What to produce:
Beginning with the line below that contains "Select the apple fruit hat" and ending with the line that contains "Task: Click the authors", copy every line exactly. Copy nothing else.

Provided information:
- - - -
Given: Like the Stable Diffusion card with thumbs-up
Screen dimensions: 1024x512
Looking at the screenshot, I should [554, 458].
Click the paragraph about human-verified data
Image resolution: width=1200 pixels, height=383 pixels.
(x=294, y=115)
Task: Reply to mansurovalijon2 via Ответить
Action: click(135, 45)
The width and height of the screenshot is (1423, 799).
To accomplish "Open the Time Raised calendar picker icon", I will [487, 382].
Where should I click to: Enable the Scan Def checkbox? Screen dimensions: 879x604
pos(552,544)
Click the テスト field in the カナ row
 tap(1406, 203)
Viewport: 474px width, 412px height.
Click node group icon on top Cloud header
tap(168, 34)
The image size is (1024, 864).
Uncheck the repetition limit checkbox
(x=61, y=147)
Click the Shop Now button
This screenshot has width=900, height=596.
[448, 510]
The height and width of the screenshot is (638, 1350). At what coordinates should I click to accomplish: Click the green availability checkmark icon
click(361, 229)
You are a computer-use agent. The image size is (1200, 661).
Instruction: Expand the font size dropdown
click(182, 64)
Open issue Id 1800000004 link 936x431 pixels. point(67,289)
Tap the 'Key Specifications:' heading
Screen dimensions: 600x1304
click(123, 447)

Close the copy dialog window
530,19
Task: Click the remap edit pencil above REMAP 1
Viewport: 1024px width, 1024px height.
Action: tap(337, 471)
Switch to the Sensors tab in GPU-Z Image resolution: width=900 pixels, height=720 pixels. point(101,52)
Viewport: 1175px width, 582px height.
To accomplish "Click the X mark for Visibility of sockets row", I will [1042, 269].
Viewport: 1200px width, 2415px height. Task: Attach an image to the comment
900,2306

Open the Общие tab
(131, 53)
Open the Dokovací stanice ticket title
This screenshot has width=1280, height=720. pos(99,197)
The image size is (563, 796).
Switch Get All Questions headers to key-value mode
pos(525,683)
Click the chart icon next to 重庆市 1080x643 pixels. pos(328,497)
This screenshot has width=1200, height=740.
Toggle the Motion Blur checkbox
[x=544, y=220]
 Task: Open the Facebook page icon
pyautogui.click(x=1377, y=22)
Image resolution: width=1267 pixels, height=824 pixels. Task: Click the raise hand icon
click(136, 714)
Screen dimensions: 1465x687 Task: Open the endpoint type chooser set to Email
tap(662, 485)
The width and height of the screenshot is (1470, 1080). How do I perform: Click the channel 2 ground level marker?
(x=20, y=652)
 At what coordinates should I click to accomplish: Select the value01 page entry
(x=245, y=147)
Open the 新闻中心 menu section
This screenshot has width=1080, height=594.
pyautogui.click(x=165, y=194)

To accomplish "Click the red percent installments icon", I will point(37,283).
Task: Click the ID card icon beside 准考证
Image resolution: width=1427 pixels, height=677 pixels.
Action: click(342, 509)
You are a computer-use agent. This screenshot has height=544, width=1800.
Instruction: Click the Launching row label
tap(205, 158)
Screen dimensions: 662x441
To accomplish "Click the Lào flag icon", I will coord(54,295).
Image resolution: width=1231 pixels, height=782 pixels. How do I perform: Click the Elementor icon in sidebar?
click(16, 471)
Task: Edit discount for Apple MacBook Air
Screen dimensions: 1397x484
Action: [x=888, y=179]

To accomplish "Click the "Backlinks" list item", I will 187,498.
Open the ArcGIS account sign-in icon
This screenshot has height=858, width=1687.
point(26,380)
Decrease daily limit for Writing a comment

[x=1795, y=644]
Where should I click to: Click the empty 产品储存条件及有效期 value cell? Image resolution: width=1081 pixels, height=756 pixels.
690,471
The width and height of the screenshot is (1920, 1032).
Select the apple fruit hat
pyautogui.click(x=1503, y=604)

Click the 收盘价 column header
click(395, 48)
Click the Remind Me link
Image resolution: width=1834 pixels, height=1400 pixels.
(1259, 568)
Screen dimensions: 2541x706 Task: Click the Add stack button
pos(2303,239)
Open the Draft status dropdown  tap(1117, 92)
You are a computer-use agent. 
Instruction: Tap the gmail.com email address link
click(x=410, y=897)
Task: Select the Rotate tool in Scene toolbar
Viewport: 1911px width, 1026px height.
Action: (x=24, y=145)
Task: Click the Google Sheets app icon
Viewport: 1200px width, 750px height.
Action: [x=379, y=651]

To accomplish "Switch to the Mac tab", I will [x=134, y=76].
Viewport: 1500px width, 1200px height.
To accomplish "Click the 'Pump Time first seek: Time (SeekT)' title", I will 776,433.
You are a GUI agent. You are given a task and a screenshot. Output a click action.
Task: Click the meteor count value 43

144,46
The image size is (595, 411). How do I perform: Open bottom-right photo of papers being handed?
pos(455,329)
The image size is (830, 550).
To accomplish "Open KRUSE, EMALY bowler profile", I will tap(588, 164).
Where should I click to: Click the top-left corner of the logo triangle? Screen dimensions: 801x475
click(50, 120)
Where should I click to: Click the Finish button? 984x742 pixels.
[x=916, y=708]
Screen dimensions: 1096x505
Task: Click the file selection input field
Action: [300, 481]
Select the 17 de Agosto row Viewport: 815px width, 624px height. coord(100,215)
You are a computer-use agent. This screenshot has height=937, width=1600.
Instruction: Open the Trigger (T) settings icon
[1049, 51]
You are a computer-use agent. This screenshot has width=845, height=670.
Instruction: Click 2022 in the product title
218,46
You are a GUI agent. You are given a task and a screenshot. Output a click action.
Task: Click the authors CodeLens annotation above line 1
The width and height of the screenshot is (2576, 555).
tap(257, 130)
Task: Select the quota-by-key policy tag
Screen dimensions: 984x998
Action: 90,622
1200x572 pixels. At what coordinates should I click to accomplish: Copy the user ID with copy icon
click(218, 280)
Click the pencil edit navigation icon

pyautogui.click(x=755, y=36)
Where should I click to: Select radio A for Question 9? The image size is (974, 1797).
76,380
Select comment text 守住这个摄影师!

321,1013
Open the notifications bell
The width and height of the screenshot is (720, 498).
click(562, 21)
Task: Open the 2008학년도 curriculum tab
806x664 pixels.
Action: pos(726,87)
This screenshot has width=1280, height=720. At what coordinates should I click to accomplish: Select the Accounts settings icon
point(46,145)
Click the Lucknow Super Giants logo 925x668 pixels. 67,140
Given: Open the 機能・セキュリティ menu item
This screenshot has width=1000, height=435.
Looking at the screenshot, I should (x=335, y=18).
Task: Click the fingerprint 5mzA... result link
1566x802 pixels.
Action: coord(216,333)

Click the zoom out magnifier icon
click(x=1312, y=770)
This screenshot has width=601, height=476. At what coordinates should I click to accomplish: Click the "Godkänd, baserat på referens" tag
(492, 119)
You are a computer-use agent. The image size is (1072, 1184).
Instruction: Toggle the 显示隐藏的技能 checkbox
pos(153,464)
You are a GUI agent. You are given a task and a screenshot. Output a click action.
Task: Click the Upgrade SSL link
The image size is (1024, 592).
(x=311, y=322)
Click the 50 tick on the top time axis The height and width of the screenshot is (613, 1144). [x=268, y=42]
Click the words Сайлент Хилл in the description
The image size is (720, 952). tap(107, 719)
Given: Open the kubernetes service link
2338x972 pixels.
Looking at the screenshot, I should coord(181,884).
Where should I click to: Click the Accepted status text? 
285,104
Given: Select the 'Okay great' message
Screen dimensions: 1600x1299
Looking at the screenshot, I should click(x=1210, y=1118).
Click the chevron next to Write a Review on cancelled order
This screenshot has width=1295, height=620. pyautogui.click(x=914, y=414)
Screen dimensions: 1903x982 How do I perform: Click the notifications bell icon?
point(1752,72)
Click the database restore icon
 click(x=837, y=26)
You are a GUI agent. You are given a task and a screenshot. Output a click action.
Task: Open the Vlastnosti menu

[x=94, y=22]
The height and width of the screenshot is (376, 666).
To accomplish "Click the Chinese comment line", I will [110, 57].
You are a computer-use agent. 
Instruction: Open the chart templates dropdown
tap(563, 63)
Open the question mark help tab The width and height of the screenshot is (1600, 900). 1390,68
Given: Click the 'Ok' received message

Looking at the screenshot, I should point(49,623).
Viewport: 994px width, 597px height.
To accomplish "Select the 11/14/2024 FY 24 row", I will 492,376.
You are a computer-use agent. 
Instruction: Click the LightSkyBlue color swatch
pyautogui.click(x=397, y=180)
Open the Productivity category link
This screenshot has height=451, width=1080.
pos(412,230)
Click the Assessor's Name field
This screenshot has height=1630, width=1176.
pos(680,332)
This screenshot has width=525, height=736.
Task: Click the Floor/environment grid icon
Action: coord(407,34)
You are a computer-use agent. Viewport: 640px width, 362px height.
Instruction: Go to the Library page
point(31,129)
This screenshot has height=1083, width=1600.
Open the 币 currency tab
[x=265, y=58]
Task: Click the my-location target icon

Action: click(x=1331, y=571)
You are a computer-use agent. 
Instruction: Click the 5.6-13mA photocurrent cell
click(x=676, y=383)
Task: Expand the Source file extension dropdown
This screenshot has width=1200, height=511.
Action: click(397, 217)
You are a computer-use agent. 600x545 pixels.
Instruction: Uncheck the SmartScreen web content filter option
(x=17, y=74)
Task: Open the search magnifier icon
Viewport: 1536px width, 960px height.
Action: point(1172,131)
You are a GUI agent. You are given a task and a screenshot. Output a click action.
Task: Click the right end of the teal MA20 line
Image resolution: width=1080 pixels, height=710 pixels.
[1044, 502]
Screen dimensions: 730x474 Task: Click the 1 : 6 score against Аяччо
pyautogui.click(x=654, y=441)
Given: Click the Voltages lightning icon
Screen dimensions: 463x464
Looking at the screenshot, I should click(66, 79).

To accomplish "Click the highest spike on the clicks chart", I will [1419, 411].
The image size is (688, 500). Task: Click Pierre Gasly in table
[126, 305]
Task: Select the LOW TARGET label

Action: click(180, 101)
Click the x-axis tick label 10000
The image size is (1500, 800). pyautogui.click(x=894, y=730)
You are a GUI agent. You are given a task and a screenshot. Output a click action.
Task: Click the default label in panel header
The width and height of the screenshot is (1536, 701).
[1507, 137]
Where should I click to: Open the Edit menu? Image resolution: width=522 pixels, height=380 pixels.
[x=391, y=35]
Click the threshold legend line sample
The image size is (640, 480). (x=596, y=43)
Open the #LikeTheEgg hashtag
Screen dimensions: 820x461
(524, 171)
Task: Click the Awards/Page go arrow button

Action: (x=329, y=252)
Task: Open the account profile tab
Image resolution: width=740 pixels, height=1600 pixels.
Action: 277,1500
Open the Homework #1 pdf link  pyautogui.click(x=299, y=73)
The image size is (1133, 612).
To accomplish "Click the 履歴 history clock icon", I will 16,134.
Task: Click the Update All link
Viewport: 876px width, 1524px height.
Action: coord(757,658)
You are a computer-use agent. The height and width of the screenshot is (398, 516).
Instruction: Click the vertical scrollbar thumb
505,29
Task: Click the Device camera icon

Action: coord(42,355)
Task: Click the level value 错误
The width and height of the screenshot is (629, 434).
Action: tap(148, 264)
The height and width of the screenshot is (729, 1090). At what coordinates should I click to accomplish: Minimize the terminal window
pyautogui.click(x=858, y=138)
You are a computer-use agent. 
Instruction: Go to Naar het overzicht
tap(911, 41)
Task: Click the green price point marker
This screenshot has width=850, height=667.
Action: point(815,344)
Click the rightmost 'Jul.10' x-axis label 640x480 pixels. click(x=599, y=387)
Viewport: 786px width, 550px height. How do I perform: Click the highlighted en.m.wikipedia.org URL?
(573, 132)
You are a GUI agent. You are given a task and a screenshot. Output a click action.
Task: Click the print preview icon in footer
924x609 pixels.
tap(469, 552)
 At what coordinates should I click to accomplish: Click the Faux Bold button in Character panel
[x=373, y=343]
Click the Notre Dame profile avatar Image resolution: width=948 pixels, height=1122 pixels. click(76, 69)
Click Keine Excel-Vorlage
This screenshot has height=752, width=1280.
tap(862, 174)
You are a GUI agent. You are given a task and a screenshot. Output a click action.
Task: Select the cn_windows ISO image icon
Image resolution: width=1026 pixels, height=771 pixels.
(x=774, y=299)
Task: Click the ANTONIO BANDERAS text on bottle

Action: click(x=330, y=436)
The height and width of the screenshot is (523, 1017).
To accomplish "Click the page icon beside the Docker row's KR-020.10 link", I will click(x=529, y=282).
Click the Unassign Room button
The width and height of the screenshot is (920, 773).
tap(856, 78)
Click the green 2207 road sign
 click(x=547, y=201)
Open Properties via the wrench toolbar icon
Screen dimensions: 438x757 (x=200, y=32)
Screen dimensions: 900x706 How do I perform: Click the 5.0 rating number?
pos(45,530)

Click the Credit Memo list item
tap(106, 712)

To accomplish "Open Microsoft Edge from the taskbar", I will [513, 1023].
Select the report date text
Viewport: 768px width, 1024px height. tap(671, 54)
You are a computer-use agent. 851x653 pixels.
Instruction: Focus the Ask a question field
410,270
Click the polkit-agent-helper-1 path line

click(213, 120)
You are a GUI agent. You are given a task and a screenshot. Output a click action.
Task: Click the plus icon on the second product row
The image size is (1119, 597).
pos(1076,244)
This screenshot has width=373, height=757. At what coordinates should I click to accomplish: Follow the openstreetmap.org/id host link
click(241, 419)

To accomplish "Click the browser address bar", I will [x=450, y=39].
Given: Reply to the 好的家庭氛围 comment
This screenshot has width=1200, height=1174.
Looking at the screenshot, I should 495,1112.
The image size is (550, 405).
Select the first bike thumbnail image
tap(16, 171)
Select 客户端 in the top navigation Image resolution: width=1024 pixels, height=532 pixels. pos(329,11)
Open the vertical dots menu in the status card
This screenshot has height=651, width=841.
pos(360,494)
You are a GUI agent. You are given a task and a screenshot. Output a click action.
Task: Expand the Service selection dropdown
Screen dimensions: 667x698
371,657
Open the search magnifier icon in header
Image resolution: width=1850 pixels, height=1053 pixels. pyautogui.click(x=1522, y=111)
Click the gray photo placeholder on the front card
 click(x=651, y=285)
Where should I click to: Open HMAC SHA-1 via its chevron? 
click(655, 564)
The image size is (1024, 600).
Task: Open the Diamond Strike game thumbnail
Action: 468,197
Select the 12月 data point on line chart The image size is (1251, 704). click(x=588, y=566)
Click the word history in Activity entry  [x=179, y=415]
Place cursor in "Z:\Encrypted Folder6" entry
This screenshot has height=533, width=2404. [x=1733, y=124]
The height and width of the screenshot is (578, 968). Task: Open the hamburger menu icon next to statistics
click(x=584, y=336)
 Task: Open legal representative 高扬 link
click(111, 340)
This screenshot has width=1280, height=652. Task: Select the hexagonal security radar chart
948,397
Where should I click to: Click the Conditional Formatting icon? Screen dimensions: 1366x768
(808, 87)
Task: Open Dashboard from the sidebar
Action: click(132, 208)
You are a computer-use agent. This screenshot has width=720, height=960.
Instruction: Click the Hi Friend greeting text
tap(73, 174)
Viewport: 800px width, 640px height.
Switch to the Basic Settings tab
- - - -
Solution for this problem:
Select the apple fruit hat
pyautogui.click(x=1503, y=604)

Click the 收盘价 column header
click(395, 48)
Click the Remind Me link
Image resolution: width=1834 pixels, height=1400 pixels.
(1259, 568)
Screen dimensions: 2541x706 Task: Click the Add stack button
pos(2303,239)
Open the Draft status dropdown  tap(1117, 92)
You are a computer-use agent. 
Instruction: Tap the gmail.com email address link
click(x=410, y=897)
Task: Select the Rotate tool in Scene toolbar
Viewport: 1911px width, 1026px height.
Action: (x=24, y=145)
Task: Click the Google Sheets app icon
Viewport: 1200px width, 750px height.
Action: [x=379, y=651]

To accomplish "Switch to the Mac tab", I will [x=134, y=76].
Viewport: 1500px width, 1200px height.
To accomplish "Click the 'Pump Time first seek: Time (SeekT)' title", I will 776,433.
You are a GUI agent. You are given a task and a screenshot. Output a click action.
Task: Click the meteor count value 43

144,46
The image size is (595, 411). How do I perform: Open bottom-right photo of papers being handed?
pos(455,329)
The image size is (830, 550).
To accomplish "Open KRUSE, EMALY bowler profile", I will tap(588, 164).
Where should I click to: Click the top-left corner of the logo triangle? Screen dimensions: 801x475
click(50, 120)
Where should I click to: Click the Finish button? 984x742 pixels.
[x=916, y=708]
Screen dimensions: 1096x505
Task: Click the file selection input field
Action: [300, 481]
Select the 17 de Agosto row Viewport: 815px width, 624px height. coord(100,215)
You are a computer-use agent. This screenshot has height=937, width=1600.
Instruction: Open the Trigger (T) settings icon
[1049, 51]
You are a computer-use agent. This screenshot has width=845, height=670.
Instruction: Click 2022 in the product title
218,46
You are a GUI agent. You are given a task and a screenshot. Output a click action.
Task: Click the authors CodeLens annotation above line 1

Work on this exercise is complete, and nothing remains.